Once the data has been analyzed and conclusions and recommendations agreed upon, the next step is to develop an action plan to continue to build on past success and to correct past shortcomings, gaps or failures. This might mean the development of a new project or a continuation or slight shift in the old program – whatever the decision, it should be arrived at in a participatory manner: “empowered by knowledge, participants become agents of change and apply the lessons they have learned to improve performance.”2
How to Perform Evaluations: Participatory Evaluations by Canadian International Development Agency
TIPS: Conducting a Participatory Evaluation by USAID
Participatory Monitoring and Evaluation Systems: Improving the Performance of Poverty Reduction Programs and Building Capacity of Local Partners by Rolf Sartorius for Social Impact
Participatory Monitoring & Evaluation: Learning from Change by Institute of Development Studies
A Practical Guide for Engaging Stakeholders in Developing Evaluation Questions by Hallie Preskill and Natalie Jones
TIPS: Using Rapid Appraisal Methods by USAID
Jonathan White manages the Learning Portal for DM&E for Peacebuilding at Search for Common Ground. Views expressed herein do not represent SFCG, the Learning Portal or its partners or affiliates.

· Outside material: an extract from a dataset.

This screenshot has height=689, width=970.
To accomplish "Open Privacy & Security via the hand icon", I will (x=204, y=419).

While reading your description I noticed the strong ties that the Participatory Evaluation (PE) process has to mediation. In mediation, an important goal is to get the stakeholders to engage, in order to create and subsequently to own their process and outcomes. Of course, usually the more stakeholders become engage with the process, the higher the quality of the outcome. In mediation this amounts to a rich agreement with both parties maximizing their personal gains, which will take into account future changes and potential solutions to future contingencies. In the case of PE, the quality of process amounts to maximizing the creative potential of the stakeholders to design, or modify an intervention that can maximize efficiency while adapting to changing operational challenges over time.

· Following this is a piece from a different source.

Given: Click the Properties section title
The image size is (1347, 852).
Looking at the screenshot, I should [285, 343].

Also, to a point, the amount of resources (time and money) that can be brought to bare on the process is often proportional to the quality of outcome. So, as you point out, a high quality outcome is often time consuming and expensive. Operating under the assumption that people (when monetary exchange is involved) will usually try to minimize their outlay, and maximize their ROI, there would seemingly be an economic threshold at which people’s perceived value of process outweighs their willingness to pay. The question necessarily becomes, at what point do people (or organizations) not see the process outcome worth the financial cost? Therein lies a dichotomy of having a well crafted, expensive and time consuming process as opposed to an okay, cheaper and quicker alternative in moving forward, be it from conflict caused by a bad business venture, or in building a better intervention.
Back to the correlation with mediation, in that field there is an army of willing volunteers and a precious few paid professionals. This creates a situation where there is an over-supply of practitioners who have to compete vehemently for extremely scarce resources. Admittedly I don’t know enough about the DM+E field to speculate as to whether there is a correlation to mediation in this area, however, from what I have seen, the field of dispute resolution generally suffers from a surplus of willing and competent practitioners coupled with a scant demand for services.
This means that viable practitioners must adapt their services to the needs of the consumer, so grand ideas of deep stakeholder engagement and extended periods of time to create rich and sustainable process outcomes are simply not the norm. To be sure I am hopeful that one day there will be a strong market for the creation of rich, complete and forward looking process outcomes, which can support the supply of interested and competent practitioners. Unfortunately, until such time, quality of process outcome will necessarily be limited to market restrictions and practitioners will need to adapt to viable market support by limiting the factors (time and money) that are required to achieve the best process outcomes.